=== EXERCISE SET ===
- a) Using the school research text, answer each question:
(i) In what year did data collection start?
(ii) On whom did the third layer of interviews focus exclusively?
(iii) What does the local council decide?
- b) Write out the school research text from "Although class ethnography" to "school can enroll.", word for word.

Data collection started in 2011, and had three main dimensions. The first one—based on interviews with the actual and previously active school staff—meant to shape the institutional processes which lead to the making of segregated school. In this phase a series of interviews were conducted with headmasters, school teachers and the auxiliary staff: psychologist, psycho-pedagogue and the Roma school mediator. The second dimension of the research consisted of interviews with the parents, and other Roma or non-Roma, who witnessed the changes of the 1970s and 1980s, the forced relocation of the Roma community during communism; this layer intends to outline the local history. The third layer focused exclusively on the parents and grandparents, whom I visited regularly, mainly after the end of each school year. These interviews were made for two reasons: to identify how personal and family experiences are related to the broader cultural patterns and the institutional setting of the school. Secondly, these interviews tried to document the changes in school performance, school experiences and the changes of parent’s living conditions in the previous 12 months.

Although class ethnography was part of this project, its findings are not as complex as to be presented here.

Systemic Issues: The (re)Making of a Ghetto School

The school with elementary (0–4) and secondary (5–8) classes is a state founded one, as the majority of the Romanian educational institutions. Likewise others, it has a low level of autonomy in elaborating a curriculum (suitable for the needs of socially disadvantaged children), in financing, in hiring teachers, in establishing the number of the classes the institution needs. These all have to be” “approved” by the county-based inspectorates and the Ministry of Education. Recently, the local council has more and more influence on material decisions: it decides the number of new classes and the number of children and the school staff the school can enroll.

=== RECORDS SUPPLIED ===
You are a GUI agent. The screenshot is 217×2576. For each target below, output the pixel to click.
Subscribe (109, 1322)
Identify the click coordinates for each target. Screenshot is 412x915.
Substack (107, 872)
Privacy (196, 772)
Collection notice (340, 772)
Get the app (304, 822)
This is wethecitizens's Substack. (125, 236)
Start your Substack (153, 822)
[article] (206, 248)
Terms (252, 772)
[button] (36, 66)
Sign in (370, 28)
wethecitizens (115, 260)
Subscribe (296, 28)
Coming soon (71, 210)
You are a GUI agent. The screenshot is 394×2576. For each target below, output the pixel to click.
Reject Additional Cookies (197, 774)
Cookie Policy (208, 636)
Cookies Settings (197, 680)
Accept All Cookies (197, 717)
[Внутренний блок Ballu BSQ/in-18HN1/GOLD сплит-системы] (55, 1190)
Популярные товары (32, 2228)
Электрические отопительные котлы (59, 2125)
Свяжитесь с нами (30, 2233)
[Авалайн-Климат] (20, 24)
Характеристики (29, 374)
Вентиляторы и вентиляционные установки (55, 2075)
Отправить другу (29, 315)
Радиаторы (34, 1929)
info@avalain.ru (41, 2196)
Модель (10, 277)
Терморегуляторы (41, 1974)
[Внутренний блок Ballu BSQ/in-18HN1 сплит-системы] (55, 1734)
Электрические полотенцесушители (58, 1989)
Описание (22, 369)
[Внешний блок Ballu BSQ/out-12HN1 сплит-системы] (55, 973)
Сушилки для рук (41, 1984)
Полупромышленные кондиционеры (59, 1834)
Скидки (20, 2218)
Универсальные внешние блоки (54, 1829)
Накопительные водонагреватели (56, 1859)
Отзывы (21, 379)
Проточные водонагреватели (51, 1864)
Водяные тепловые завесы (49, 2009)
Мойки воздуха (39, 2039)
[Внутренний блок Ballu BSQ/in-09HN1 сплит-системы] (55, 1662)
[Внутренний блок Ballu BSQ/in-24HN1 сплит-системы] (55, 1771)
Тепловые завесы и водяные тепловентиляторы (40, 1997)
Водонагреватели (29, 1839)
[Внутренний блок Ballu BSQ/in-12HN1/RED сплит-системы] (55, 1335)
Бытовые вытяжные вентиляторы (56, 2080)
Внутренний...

=== SOLUTIONS BY TASK ===
- a)
(i) 2011
(ii) The parents and grandparents
(iii) The number of new classes, and the number of children and the school staff the school can enroll

- b)
Although class ethnography was part of this project, its findings are not as complex as to be presented here.

Systemic Issues: The (re)Making of a Ghetto School

The school with elementary (0–4) and secondary (5–8) classes is a state founded one, as the majority of the Romanian educational institutions. Likewise others, it has a low level of autonomy in elaborating a curriculum (suitable for the needs of socially disadvantaged children), in financing, in hiring teachers, in establishing the number of the classes the institution needs. These all have to be” “approved” by the county-based inspectorates and the Ministry of Education. Recently, the local council has more and more influence on material decisions: it decides the number of new classes and the number of children and the school staff the school can enroll.